A cada instante volaban patos salvajes por encima de nosotros. Buscaban un sitio donde posarse. Pero al vernos, remontaban otra vez el vuelo, lanzando roncos gritos. Nos entumecíamos. Una hora transcurrió después de la partida de Jermolai. A Sutchok se le cerraban los ojos, cómo si tuviese sueño. Yo había perdido las esperanzas, cuando reapareció Jermolai.

—¿Has encontrado algo? —le pregunté. —Vuelvo de la orilla. Encontré un vado. Venid. Antes de hacernos pasar, Jermolai sacó de su bolsillo una cuerda, con la que ató los patos que flotaban a nuestro alrededor. Luego sujetó la cuerda con los dientes y tomó la delantera. Vladimiro le seguía. Yo en segundo lugar, Sutchok el último. La distancia que nos separaba de la orilla era más o menos un cuarto de "versta". Jermolai avanzaba resueltamente sin vacilación; se sabía de memoria los menores accidentes de este nuevo camino y de tiempo en tiempo gritaba: —¡Por la izquierda! —o bien—: ¡Cuidado que hay un agujero! ¡Más a la derecha!

A veces el agua nos llegaba a la boca. Sutchok, el más bajo de nosotros, se hundía, con peligro de ahogarse; se debatía, tragaba agua. Jermolai le gritaba severamente.

—¡Ánimo, ánimo, adelante!

Y esforzándose, y estirándose, el pobre viejo iba ganando terreno. Debo advertir que en ningún momento la turbación le hizo olvidar las conveniencias hasta el punto de prenderse a mi chaqueta. Llegamos sanos y salvos a la orilla, empapados hasta los huesos, como puede imaginarse, cubiertos de greda, barro, hierbas; estábamos irreconocibles.

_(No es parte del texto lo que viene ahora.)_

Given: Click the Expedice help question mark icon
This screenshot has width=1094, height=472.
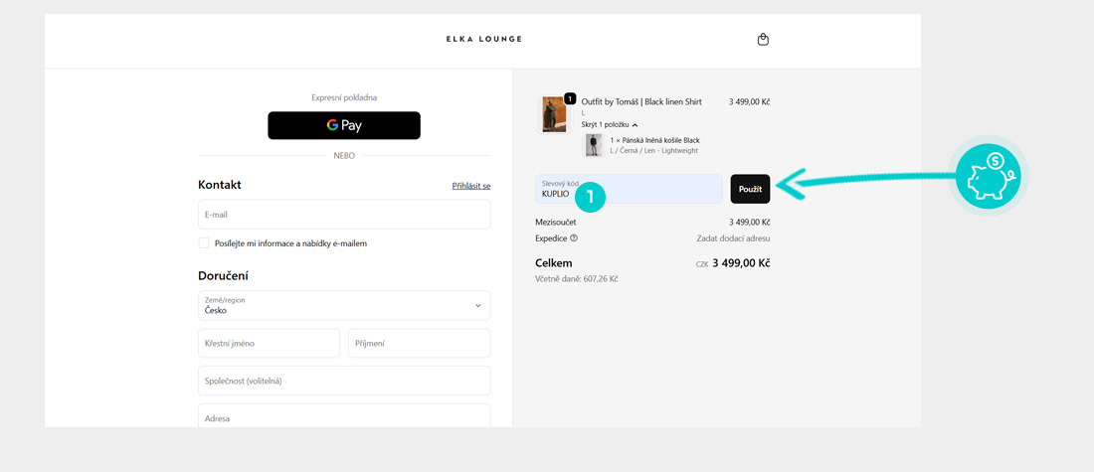Looking at the screenshot, I should [x=574, y=238].
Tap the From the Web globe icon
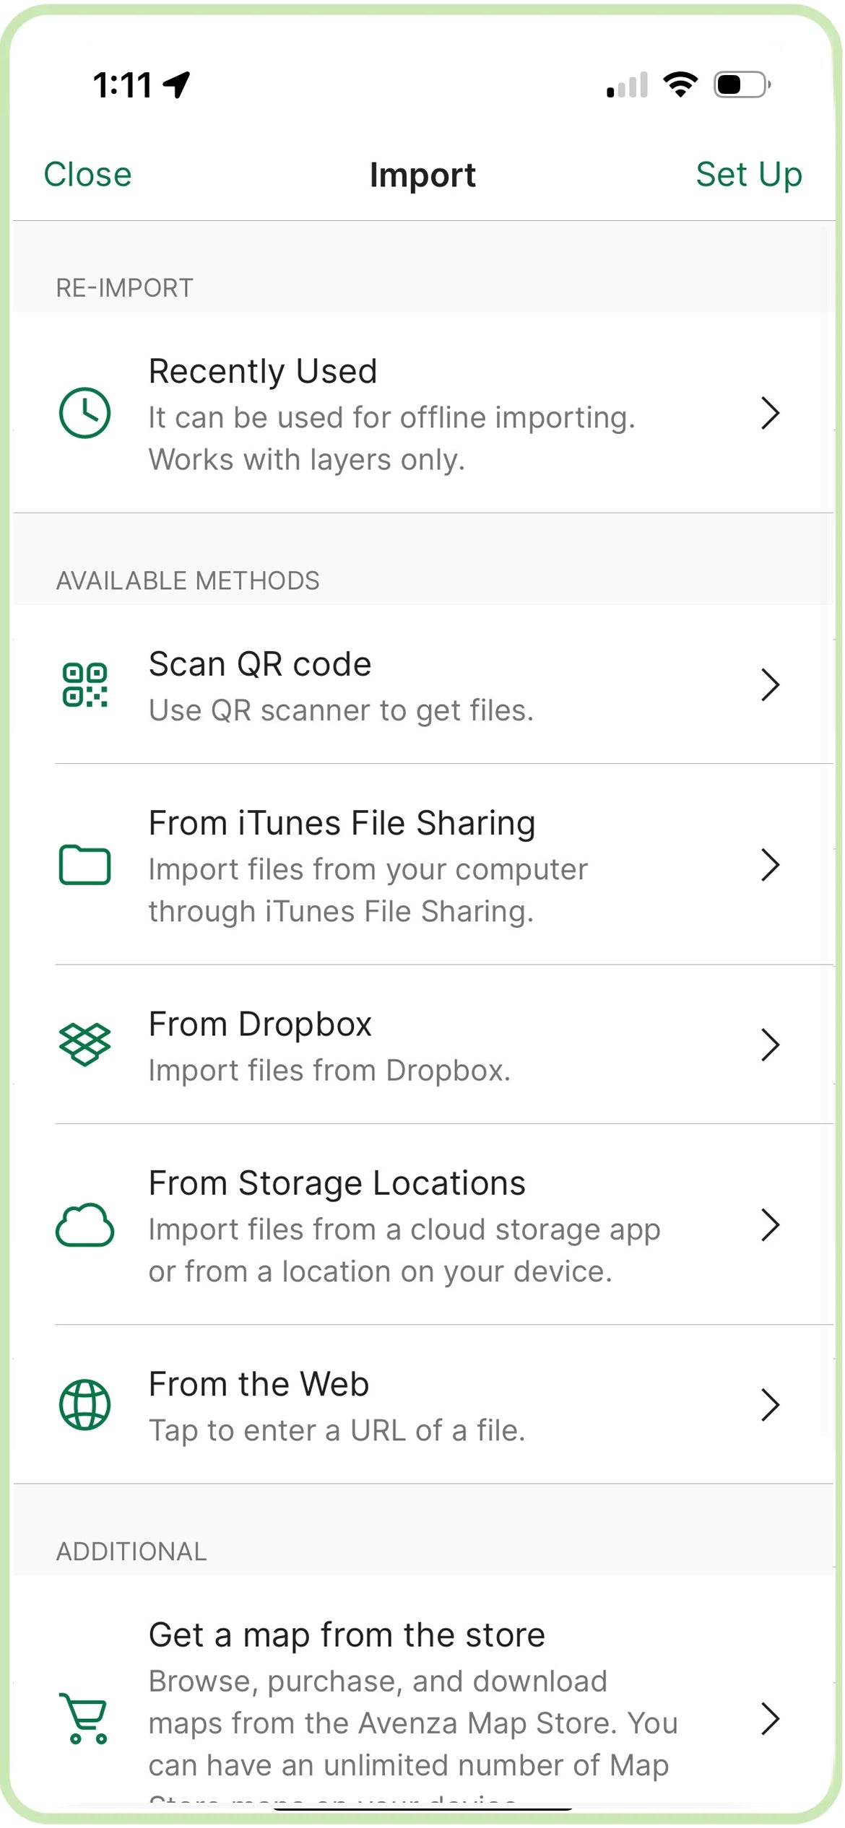Image resolution: width=845 pixels, height=1828 pixels. 85,1405
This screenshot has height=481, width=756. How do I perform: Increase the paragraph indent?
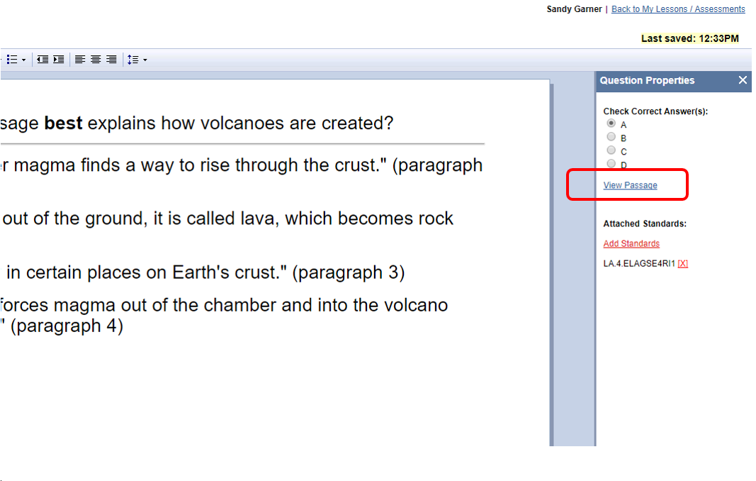pos(58,60)
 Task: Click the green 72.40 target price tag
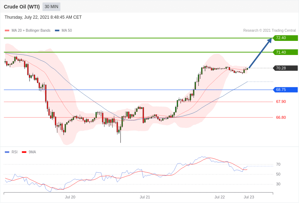pos(285,38)
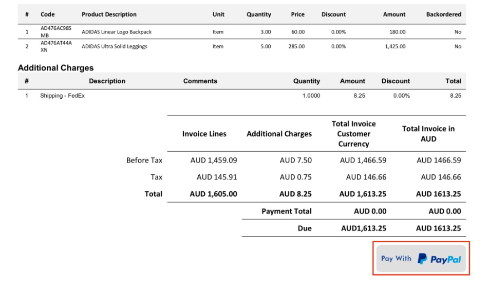489x304 pixels.
Task: Click the Before Tax row label
Action: pyautogui.click(x=144, y=160)
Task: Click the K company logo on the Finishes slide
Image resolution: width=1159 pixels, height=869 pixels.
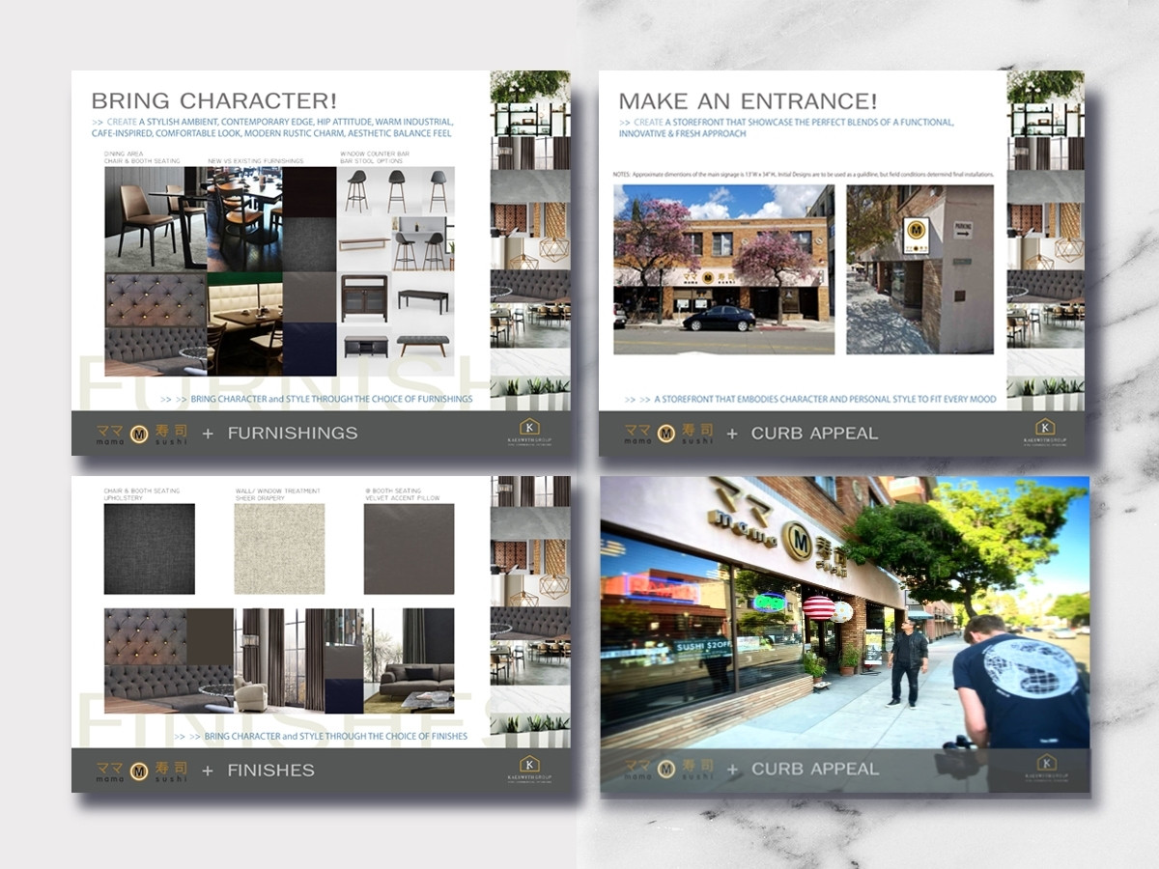Action: (529, 768)
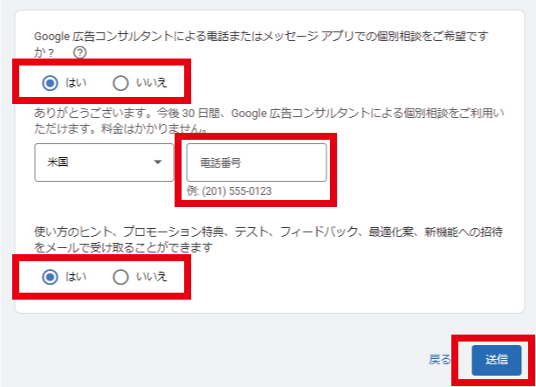This screenshot has height=387, width=536.
Task: Click the 送信 submit button
Action: [x=497, y=360]
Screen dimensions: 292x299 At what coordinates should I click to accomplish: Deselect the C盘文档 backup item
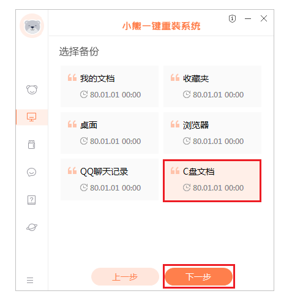pyautogui.click(x=212, y=181)
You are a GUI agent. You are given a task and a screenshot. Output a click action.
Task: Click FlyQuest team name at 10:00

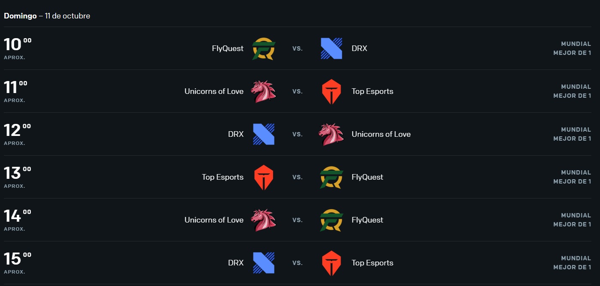click(x=228, y=48)
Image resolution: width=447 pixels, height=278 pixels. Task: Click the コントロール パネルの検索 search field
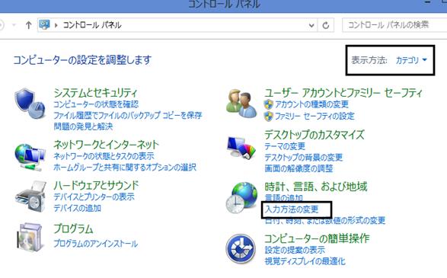394,25
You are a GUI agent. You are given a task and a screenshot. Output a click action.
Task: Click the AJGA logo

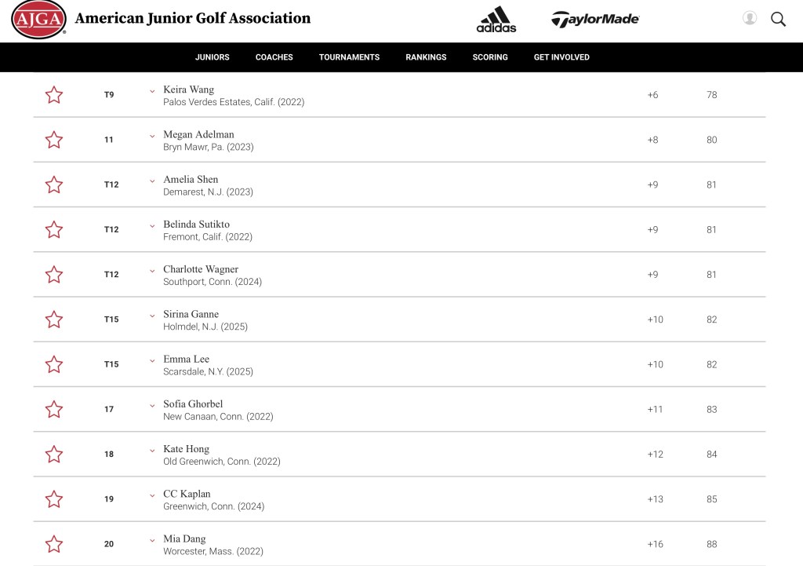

Dos horas después, en una granja, más o menos lavados, nos disponíamos a la cena, con gran apetito. El cochero, hombre de mucho reposo, obsequiaba con rapé al viejo Sutchok, que le tomaba con frenesí.

Vladimiro estaba melancólico, inclinada la cabeza. Jermolai limpiaba las escopetas. Husmeaban los perros una sopa de avena que, se cocía para ellos, y movían alegremente el rabo. En el establo, los caballos piafaban y relinchaban sintiéndonos.

X EL BOSQUE Y LA ESTEPA

Tal vez haya fatigado al lector con mis relatos de cacería. Que se tranquilice ahora; he señalado el término de estas páginas. Solamente le pido autorización para añadir algunas observaciones cinegéticas.

La caza con escopeta está llena de atractivos por sí misma, "für sich", como solía decirse cuando estaba de moda la filosofía de Hegel. Si el cielo no os ha hecho cazador, no por eso dejaréis de ser amigo de la naturaleza. Por lo tanto, algo que podéis envidiar a los discípulos de San Huberto. ¿0 acaso no llegáis a comprenderme?

¿Conocéis los goces que se experimenta cuando se parte para una cacería al romper el alba de un hermoso día primaveral?

Estáis en la escalinata; el color del cielo es todavía un gris sombrío, brillan aún algunas estrellas, corre un viento suave, como una ligera onda; perduran los murmullos discretos y confusos de la noche, están los árboles envueltos en una especie de velo. En el carro se coloca la alfombrita, el tarro de té, el samovar.

Los caballos se estremecen, piafando; una pareja de gansos, apenas despiertos, atraviesan silenciosamente el camino. Detrás de una cerca, el guardián ronca tranquilamente. En la atmósfera fresca no hay un solo sonido que no se incruste nítidamente y quede como grabado.

Os instaláis en el vehículo, los caballos arrancan a un tiempo, se pasa frente a la iglesia, se baja la pendiente, luego se dobla a la derecha, junto al dique: el estanque está cubierto de neblinas blancuzcas; sentís frío, os alzáis el cuello de vuestro abrigo. Los caballos atraviesan con gran ruido los charcos de agua, mientras el cochero silba en el pescante.